Plaintiff refers to the numerous grievances he submitted. To the extent Plaintiff bases his claims upon his dissatisfaction with the grievance procedure or denial of his grievances, the claims fail because an inmate does not have a "free-standing constitutional right to an effective grievance process." Woods v. First Com Med., Inc., 446 F. App'x 400, 403 (3d Cir. Aug. 18, 2011) (citing Flick v. Alba, 932 F.2d 728, 729 (8th Cir. 1991)). Notably, the denial of grievance appeals does not in itself give rise to a constitutional claim, as Plaintiff is free to bring a civil rights claim in District Court. See Winn v. Department of Corr., 340 F. App'x 757, 759 (3d Cir. July 28, 2009) (citing Flick v. Alba, 932 F.2d at 729). Plaintiff cannot maintain a constitutional claim based upon his perception that his grievances were not properly processed, that they were denied, or that the grievance process is inadequate. Therefore, the Court will dismiss the claims against as frivolous pursuant to 28 U.S.C. § 1915(e)(2)(B)(i) and § 1915A(b)(1).

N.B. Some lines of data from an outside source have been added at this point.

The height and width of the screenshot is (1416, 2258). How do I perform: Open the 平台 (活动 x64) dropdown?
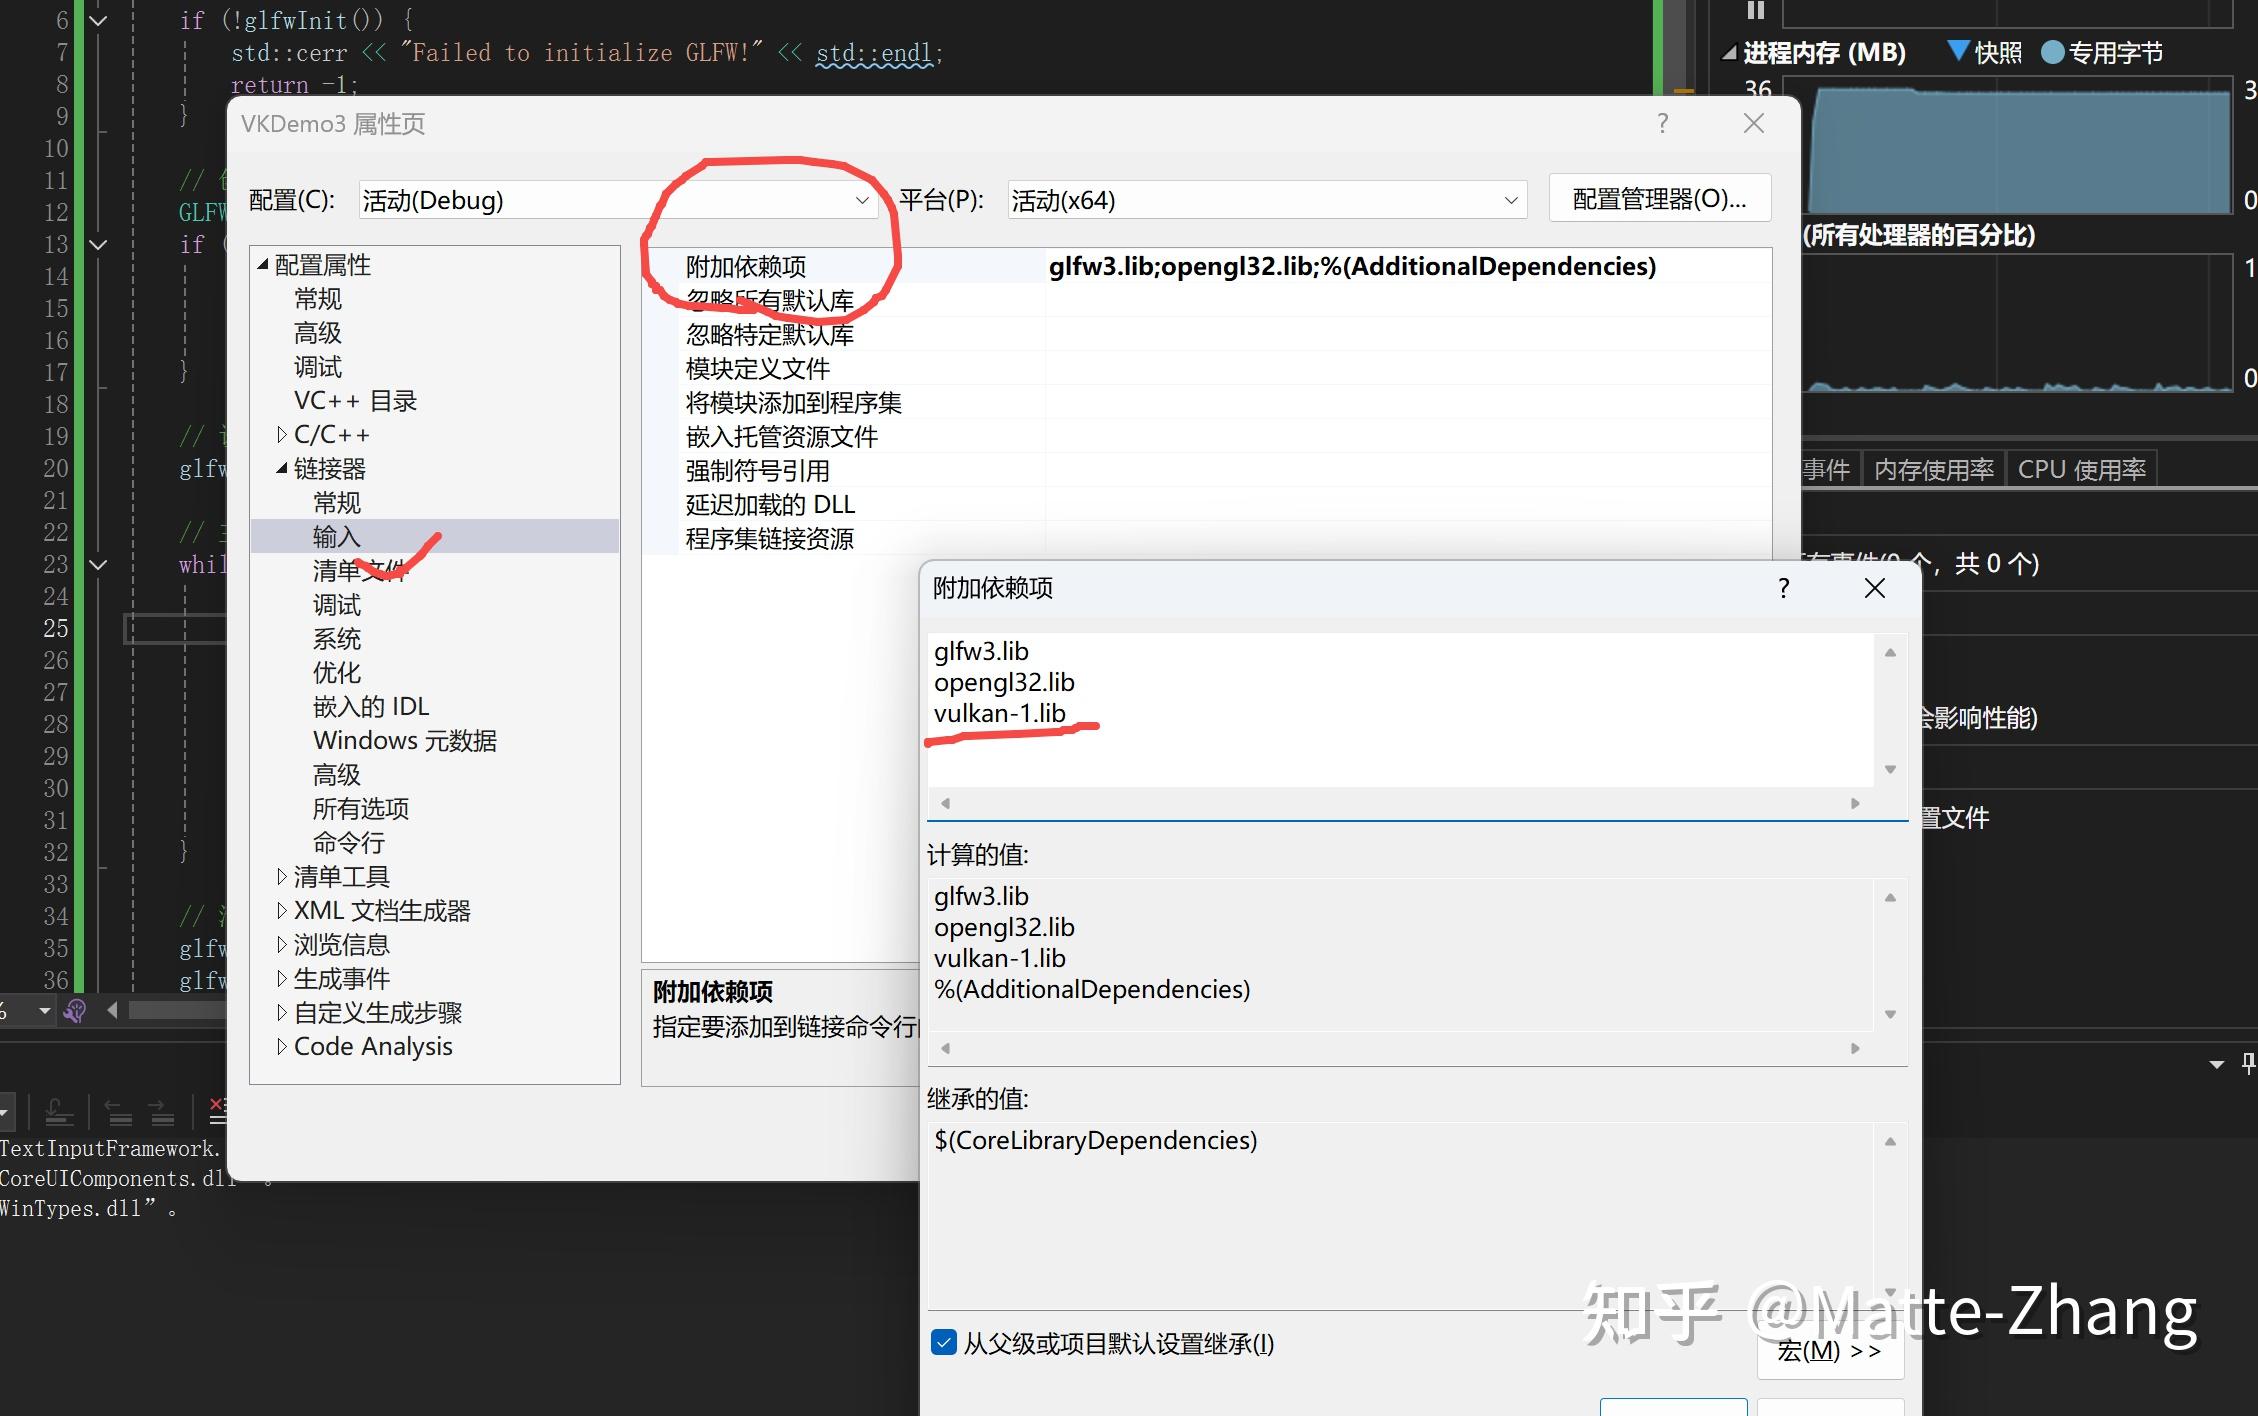[x=1510, y=200]
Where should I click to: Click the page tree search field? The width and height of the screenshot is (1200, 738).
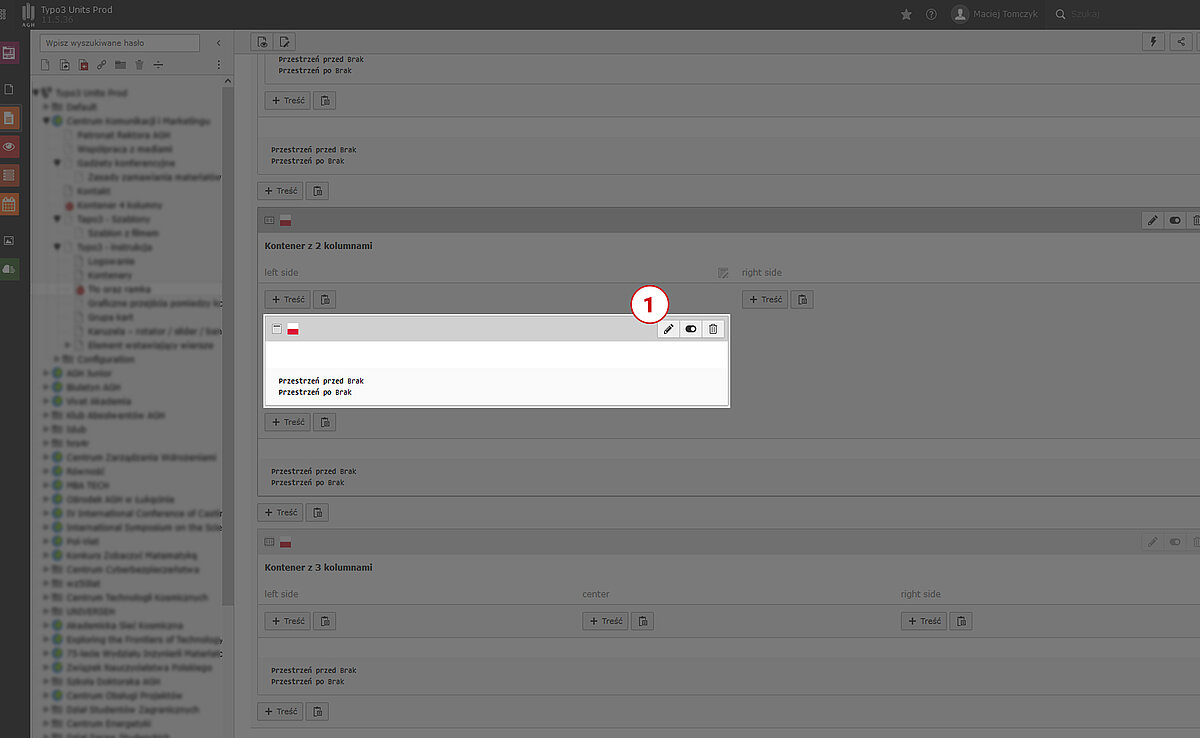click(x=120, y=44)
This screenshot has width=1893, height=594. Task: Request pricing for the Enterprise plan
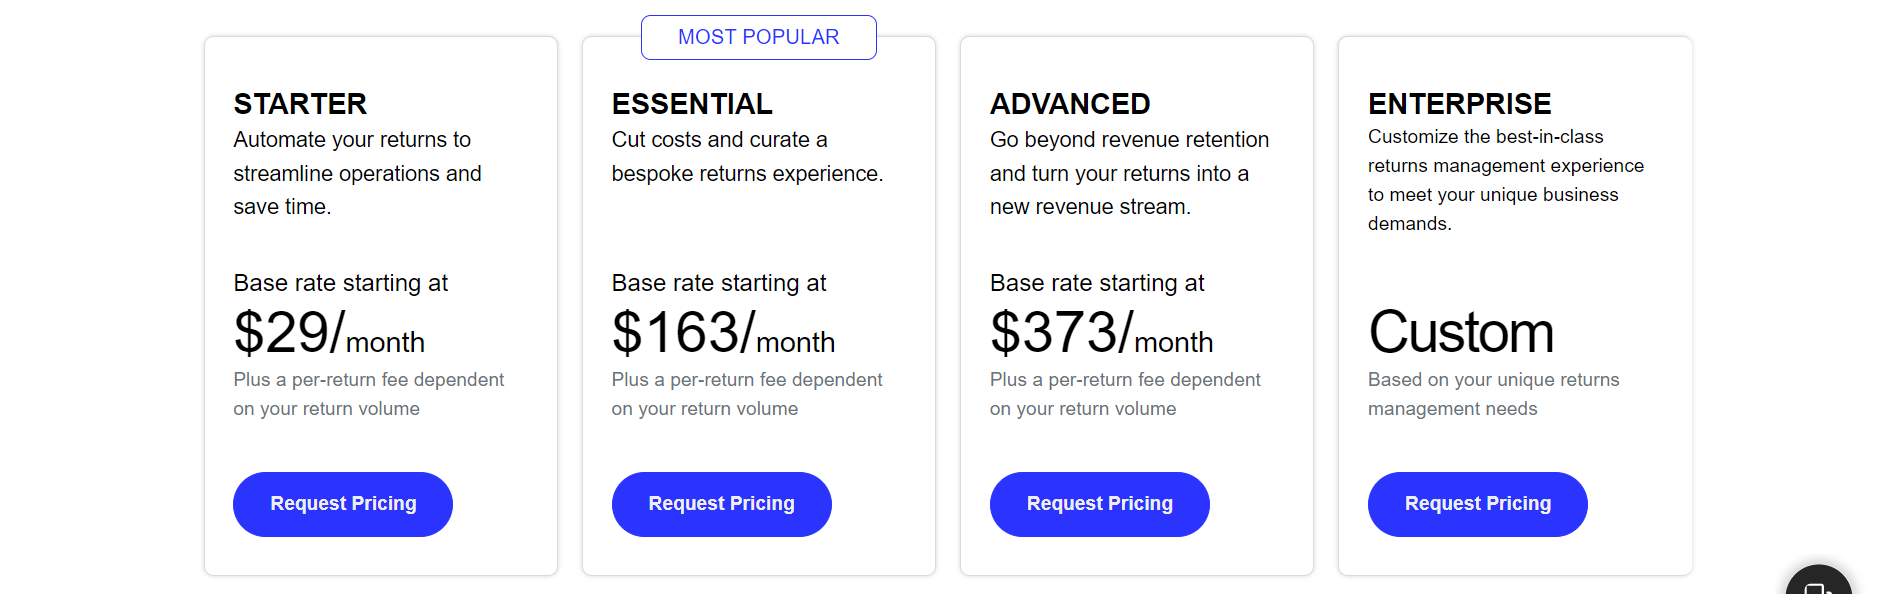1477,504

Finally, Plaintiff seeks relief that this Court cannot grant. Plaintiff seeks a transfer to another correctional facility or a transfer to a single cell on a different tier at the VCC. The Court has no authority to dictate Plaintiff's housing assignment or prison classification. These determinations are made by prison authorities as part of the administration of the prison. The Delaware Supreme Court has recognized that prison officials have discretion to house inmates at the facilities they choose. See Walls v. Taylor, 856 A.2d 1067, 2004 WL 906550 (Del. 2004) (table) (citing Brathwaite v. State, No. 169, 2003 (Del. Dec. 29, 2003)). Furthermore, the United States Supreme Court has held that an inmate has no due process right to be incarcerated in a particular institution, whether it be inside the state of conviction or outside that state. See Olim v. Wakinekona, 461 U.S. 238, 251(1983).

As discussed, Plaintiff's claims are frivolous. Therefore, the Court will dismiss the Complaint pursuant to 28 U.S.C. § 1915(e)(2)(B)(i) and § 1915A(b)(1).

V. CONCLUSION

For the above reasons, the Court will dismiss the Complaint as frivolous pursuant 28 U.S.C. § 1915(e)(2)(B)(i) and § 1915A(b)(1). Amendment is futile.

An appropriate Order will be entered.